If any parents are watching this and have kids playing contact sports they should take note and watch there kids carefully after any serious hits.
I which i had know the dangers of just shaking it off getting up and getting back in the game.
— Posted on November 20, 2008 12:50 AM
I just watched your documentary on head injuries with Football players. I have a friend whose brother-in-law had a major head injury from a construction accident. He also had some major issues with depression and change in character. It would probably be interesting for you to talk to this young man's widow and you would also find a connection similar to what you found with the Football players that you mentioned in your article. This young man just recently died in an automobile accident. Several times he also talked about suicide.
I am 42yrs old, and have had 8 known concussions in my life time.
I never played professional sports, but 2 car accidents, and other slips, and falls have now left me with recurrent vestibulopathy possibly with episodic benign paroxysmal positional vertigo. I also have blurred vision, fatigue, ears ringing, instant headaches, nausea, and fibromyalgia.
I can relate with ( I believe Ted Johnson from The New England Patriots) with not being able to handle kids,family @ times, crowds,etc. I also have a very short temper, and I am on blood pressure meds'.
I have also have had ruined a relation because of many of these factors.
I do find, now that my memory is poor, and have trouble with conversations, and ordering @ restaurants from the menu.
I can only say that, I find keeping myself busy, in total communication with family, and friends is a must for me. I do regularly drink, and I am in a lot of pain, as well as on meds' for the pain, because of the car accidents.
I do quit the drinking on occasion for me, but have yet to quit fully and don't feel that I ever will.
I hope in the future there is a way to protect our heads in all venues, and that these professional athletes can find, and get the help they deserve.
Thank-You again for a great, moving show,
Listening to your comments about concussion in sport, I remembered a Nova program where Dr. Jamshid Ghajar from New York (I think) presented his concepts of concussion diagnosis in which someone with a concussion cannot focus their eyes on a point - in his laboratory he has a machine that can measure this but recently they have developed glasses with the same computer that can be used right at the bench level.

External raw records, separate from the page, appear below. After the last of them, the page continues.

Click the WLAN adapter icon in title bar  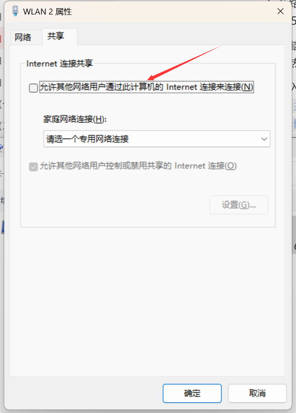tap(15, 11)
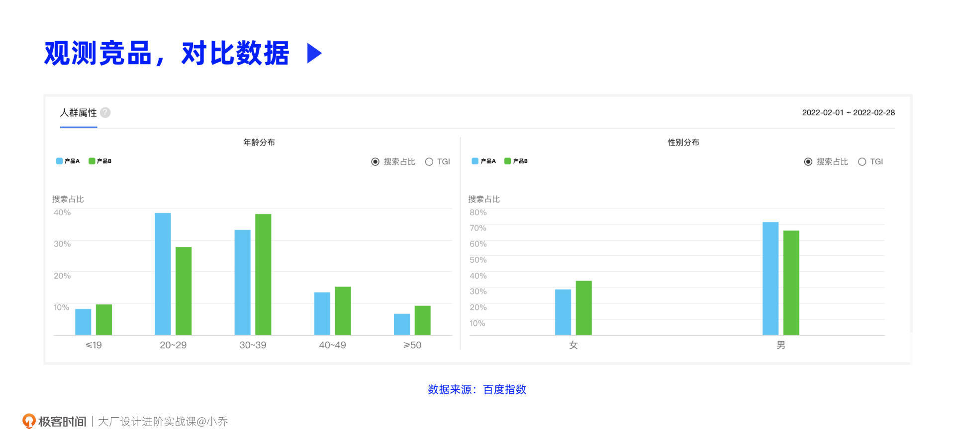
Task: Toggle 产品B legend in the 年龄分布 chart
Action: click(x=100, y=161)
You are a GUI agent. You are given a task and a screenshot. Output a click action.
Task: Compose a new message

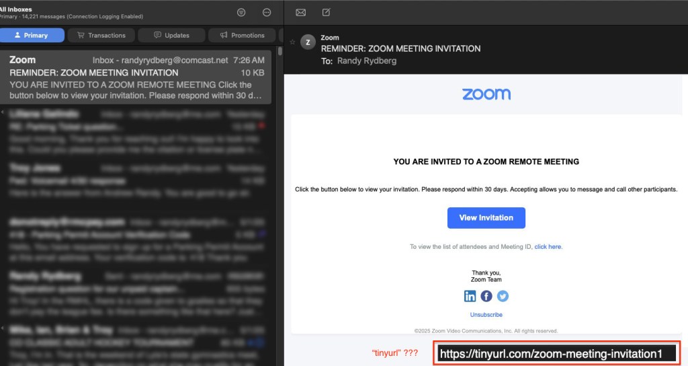[x=326, y=12]
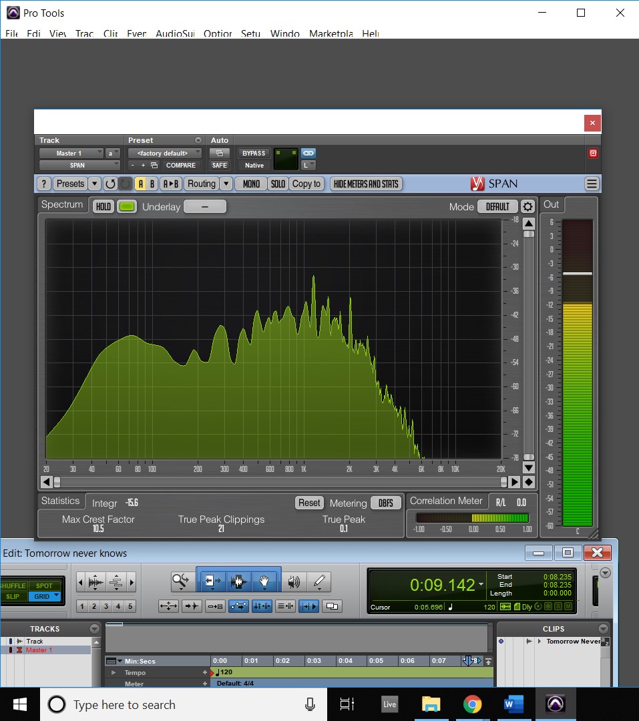Screen dimensions: 639x721
Task: Toggle the plug-in BYPASS button
Action: 254,154
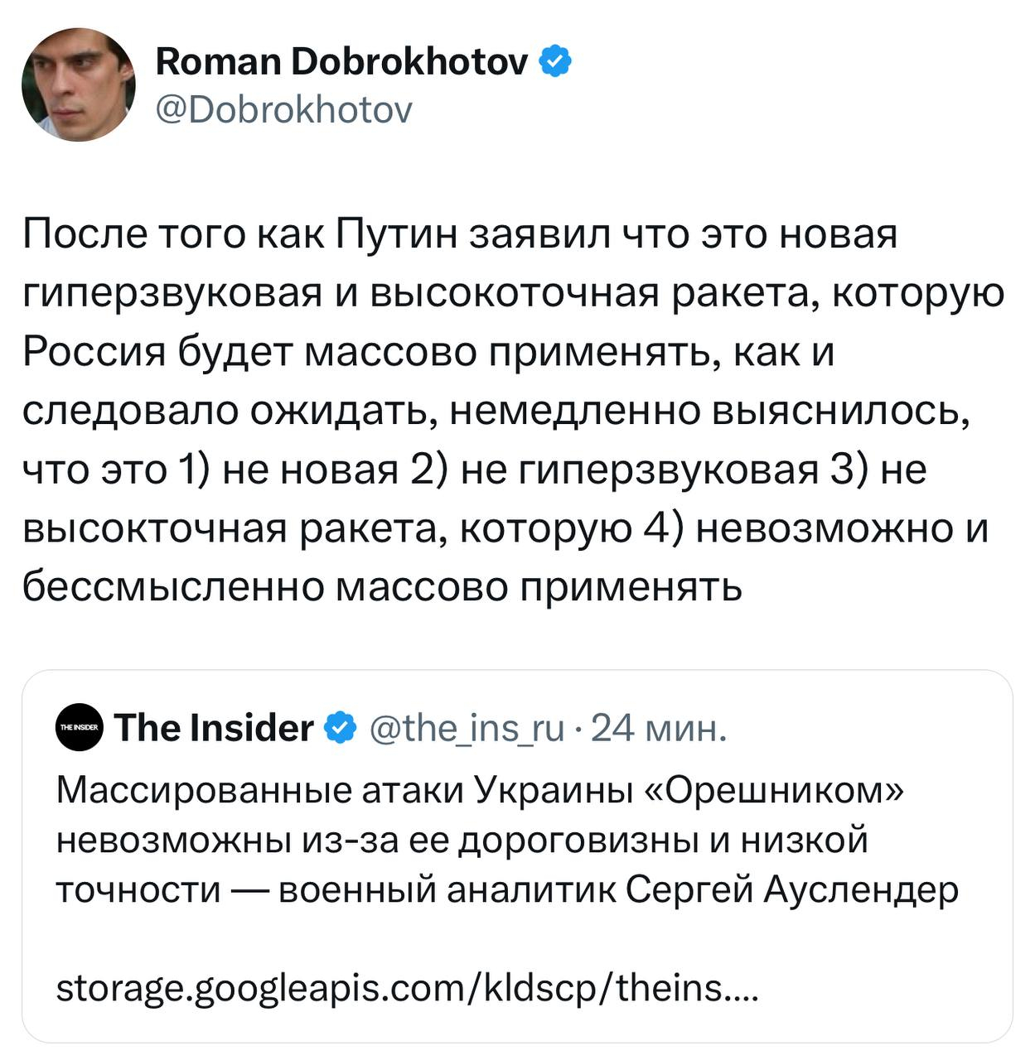This screenshot has width=1035, height=1060.
Task: Click the verified badge beside Roman Dobrokhotov
Action: (555, 60)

I wonder why, when we know the issues of dementia in sport that our professional sports organizations haven't moved in this direction. It is pretty hard to tell your kids not to play a sport after a concussion and I know that my son has been put back into a sports game when he clearly had a concussion. If this technology was adopted by professional sport, it would not take long before it moved into the amateur world. And incidently, in Canada, there are no required standards for anything but hockey helmets - so your child is required to wear a helmet for bike riding but there are no standards with regard to this helmet. The Brain Injury Assoc of Canada and the Brain Injury Assoc of Alberta have been working with Hedy Fry in an attempt to have standards for all sports helmets having to meet set standards.
Is there a way to find out more about Dr. John Adams? We are planning an Alberta Brain Injury Conference for April 2009 and are looking for a plenary speaker to speak to our colleagues - I am involved in the world of brain injury since my spouse was injured at work when 1500 lbs of concrete fell on his head. I also run a caregiver society where we work with families that struggle with the after traumatic brain injury issues. Brain injury is a family injury as all members of the family are effected by the change in personality and the everyday struggles. Rehab programs are limited and so it is the family that bears the load. Caregiving can truly be a long long journey after a traumatic brain injury be it from repeated concussion or another single assault to the brain. Thank-you for doing this program on the results of repeated concussion - Most people do not understand the issues until you live in the momement.